官渡の戦いで勝利した曹操。この戦いの戦利品は多くの兵士はもとより、軍需物資・珍品に至るまで目を見張るものだったという。その没収した書類の中に、味方の中で袁紹と内通していた者の手紙まで出てきた。しかし曹操はそれらに目を通さずに全て焼き捨て、こう語った。
「袁紹の大軍の前では、この私でさえ身を保つのが危ういほどだった。まして他の連中ならなおさらの事だ」
201年5月、官渡で不覚の敗北を喫した袁紹はそのまま病に倒れ、死去した。
こうして三国志序盤を彩る大合戦は、『至弱』と呼ばれた曹操軍の圧勝に終わった。ちなみに郭嘉はこの両陣営に仕えた経験があり(袁紹の場合は仕えたと言うよりも訪ねたと言うべきか?)袁紹と曹操の違いを10数えて曹操に語ってみせた。その内容はこちら。何とも的を得た、鋭い観察力だ。
最後に官渡の戦いとその周辺の戦の中で、ここに出てこなかった魏の武将達がどんな活躍をしたのか、記しておこう。
★夏候惇…特別な活躍はなし。河北平定時の北伐では殿を務め、平定後はその地に留まり、戦後処理をしている。驚くべき事に彼には、法律に捉われず、自分の判断で事を処理する権利を認められていたという。
★夏候淵…督軍校尉(督戦隊司令)代行に任命されているが、この戦いでの目立った活躍はない。河北平定後はエン州・徐州・予州の軍の補給を一手に引き受け、当時の苦しい兵糧補給を活発化させた。
★曹仁…劉備が後方からゲリラ活動を起こした時に、これを打ち破った活躍は前述通り。河北平定時も従軍し、壺関を包囲して敵を全員生き埋めにせよという号令を出した曹操を諌め、無血開城させた。
★張遼…目立った活躍はない。袁紹討伐後は夏候淵の副将として、東海郡の平定に従軍。
★楽進…スイコをシャ犬で討ち取る。烏巣で淳于瓊を討ち取る。その後も黎陽・楽安郡・ギョウ・南皮と多くの戦いで先鋒を努め、全て一番乗りの大活躍を見せている。

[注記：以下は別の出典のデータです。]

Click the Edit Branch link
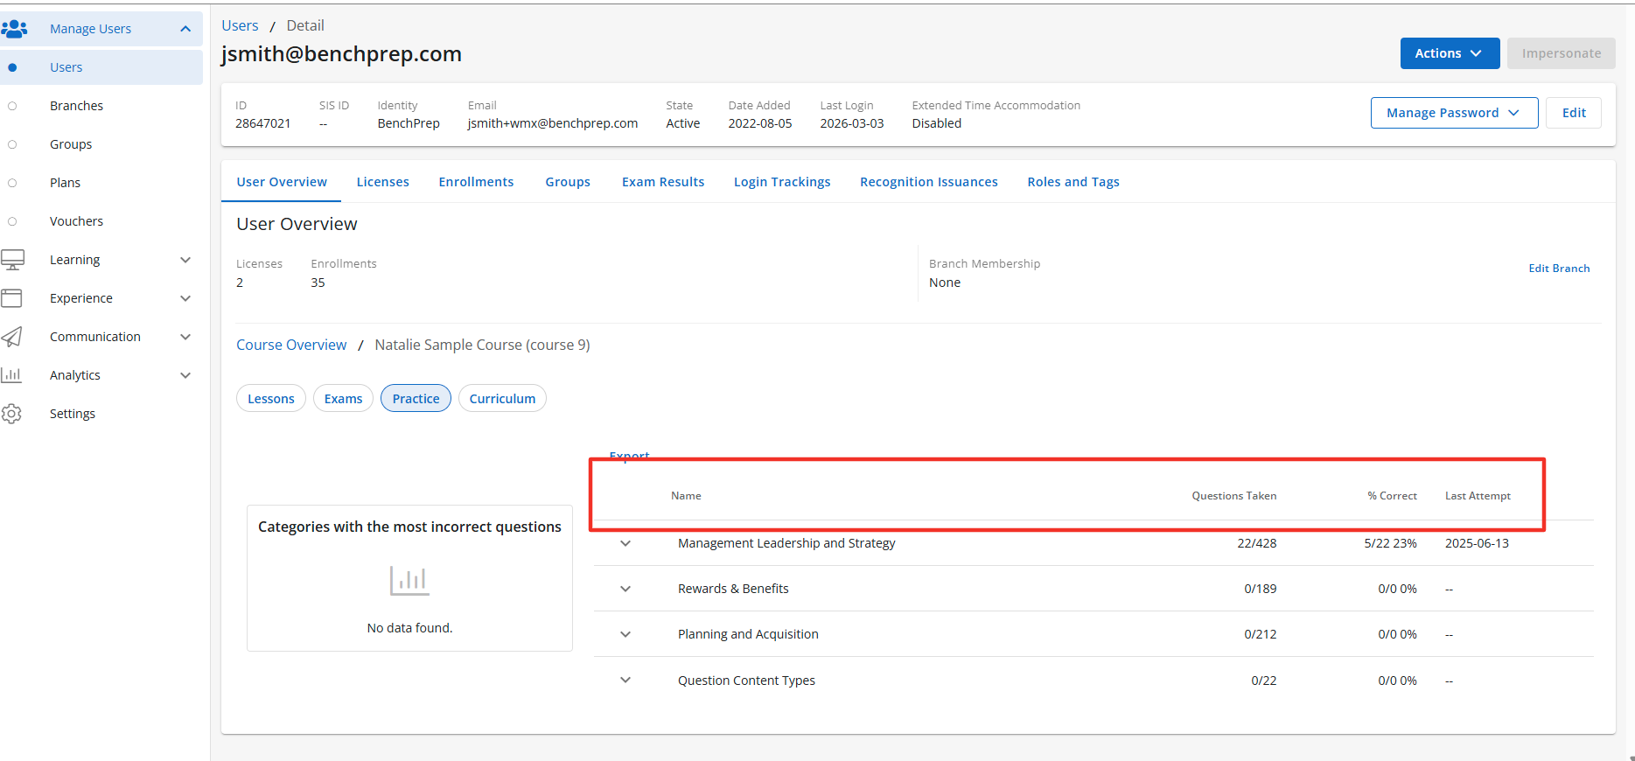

★于禁…曹操が軍を二軍に分けた時、延津の軍を率いていたのは彼だった。数で上回る袁紹軍の猛攻を耐え、逆に三十余の駐屯地を焼き払い、数千の捕虜を取った。また官渡の篭城戦では最前線で袁紹軍の矢の雨を喰らいながら、味方を叱咤激励している。
★張コウ…河北平定時は別軍を率いて袁譚軍を追い詰める。
★徐晃…河北平定時も従軍し、曹操軍がギョウを包囲した時、隣県の諸国を回り無血開城に貢献した。
★李典…一族を率いて兵糧などの軍に供給、河北平定時は程イクと共に兵糧を船で運んだ。
★許チョ…袁紹軍に寝返った徐他らの暗殺計画を未然に防ぎ、これ以後曹操の身辺警備を努める事になる。
★荀イク…留守の許都を守っていた。前述通り何度も曹操は前線から相談の使者や手紙を送付し、当時の二人の信頼関係が揺るぎないものであることが、予想できる。
★荀攸…もはや説明の必要もないだろう。降伏してきた張コウを疑い、迎え入れようとしなかった曹洪をたしなめたのも彼だった。
★賈ク…降伏後は従軍し、許攸の降伏を受け入れる進言をした。
★程イク…ケン城の留守を僅かな兵士と共に守ったのは前述通り。当時本拠地も持たない劉備に必要以上の警戒をし、何度も討伐するように進言している。
★郭嘉…河北平定戦にも従軍し、烏丸討伐までその鬼謀で大活躍。しかしその後、病の為急死。